The expected result is a verbatim repetition of the lines from the start of the entries through the line containing "Task: Click the '0 Warning Errors' line", with the pictures removed.

Saved data entries:
========================================================================

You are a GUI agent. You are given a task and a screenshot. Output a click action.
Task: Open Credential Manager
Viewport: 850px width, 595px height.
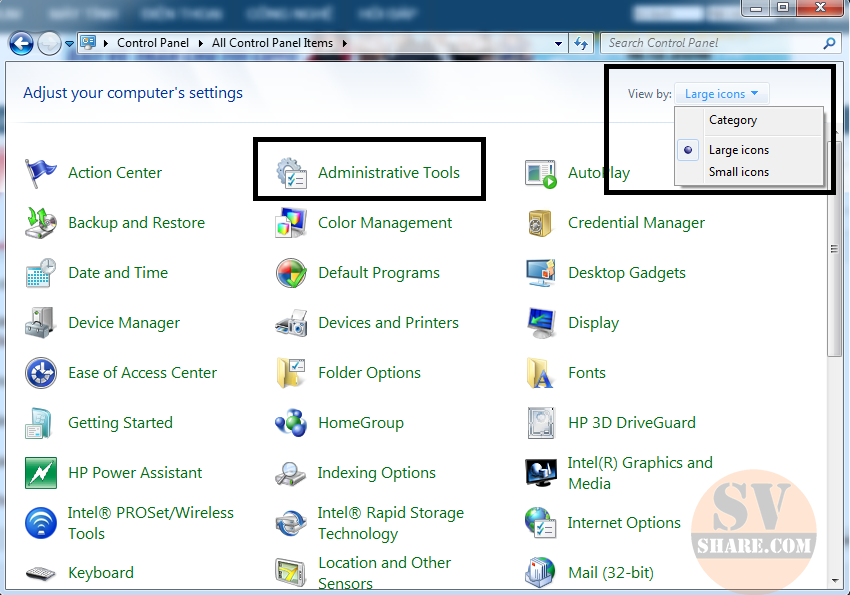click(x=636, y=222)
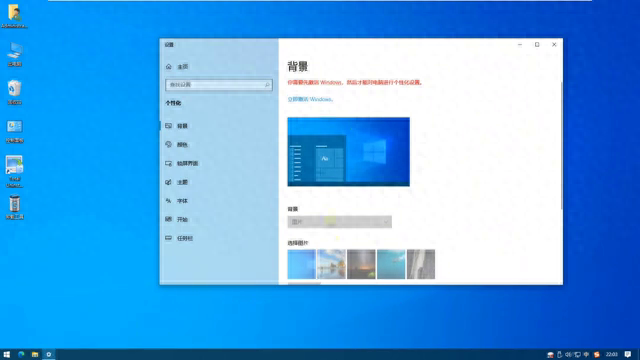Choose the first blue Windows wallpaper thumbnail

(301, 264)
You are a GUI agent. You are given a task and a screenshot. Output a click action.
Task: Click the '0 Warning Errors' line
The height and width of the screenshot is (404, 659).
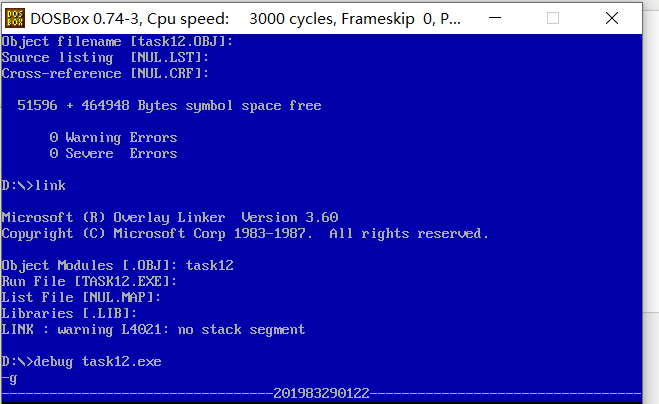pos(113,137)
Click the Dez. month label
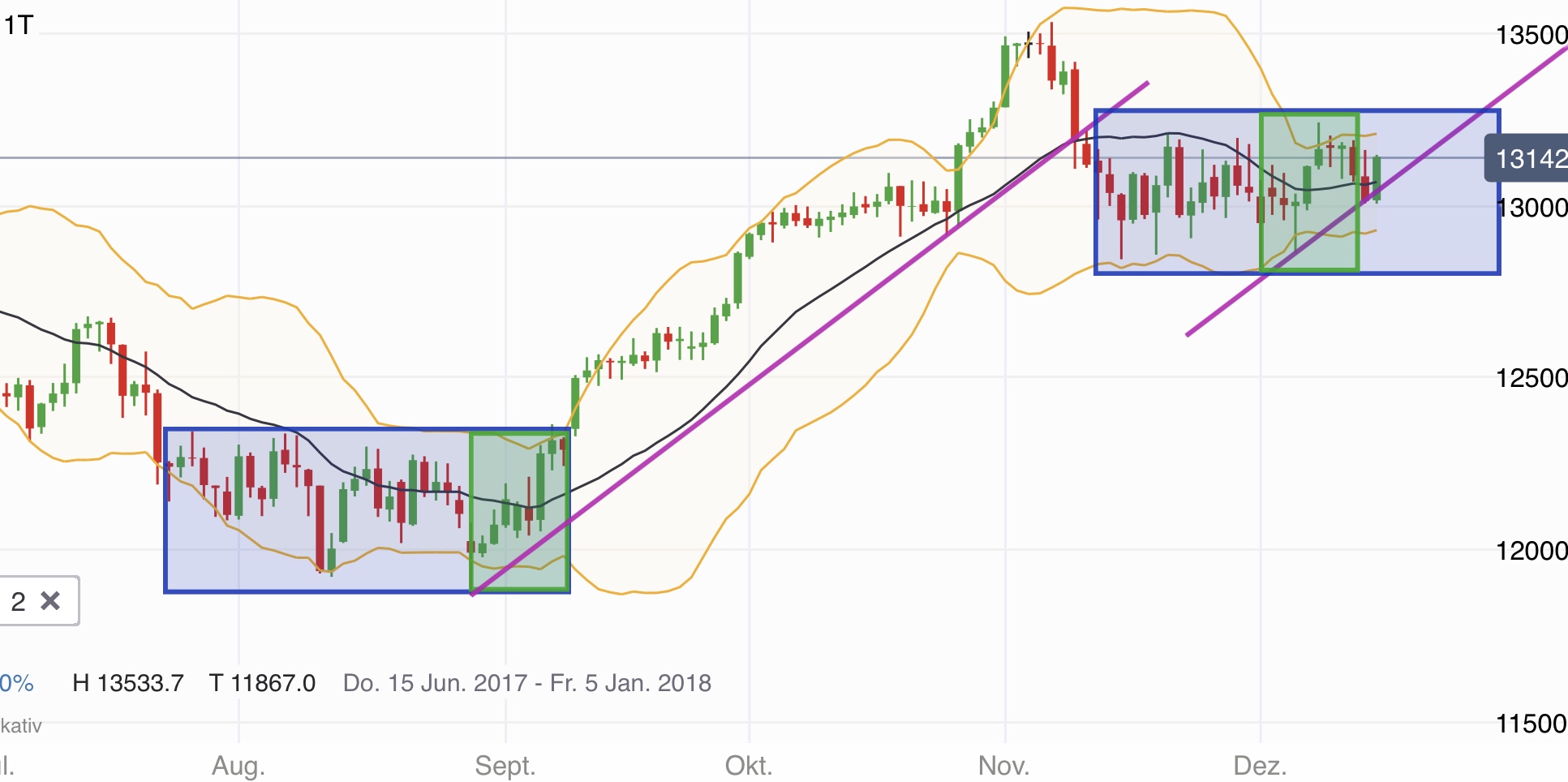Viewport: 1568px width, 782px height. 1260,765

========================================================================

• **Solution to the exercise**
You are a GUI agent. You are given a task and a screenshot. Output a click action.
Task: Open Credential Manager
Viewport: 850px width, 595px height.
click(x=636, y=222)
Choose the first blue Windows wallpaper thumbnail

(301, 264)
You are a GUI agent. You are given a task and a screenshot. Output a click action.
Task: Click the '0 Warning Errors' line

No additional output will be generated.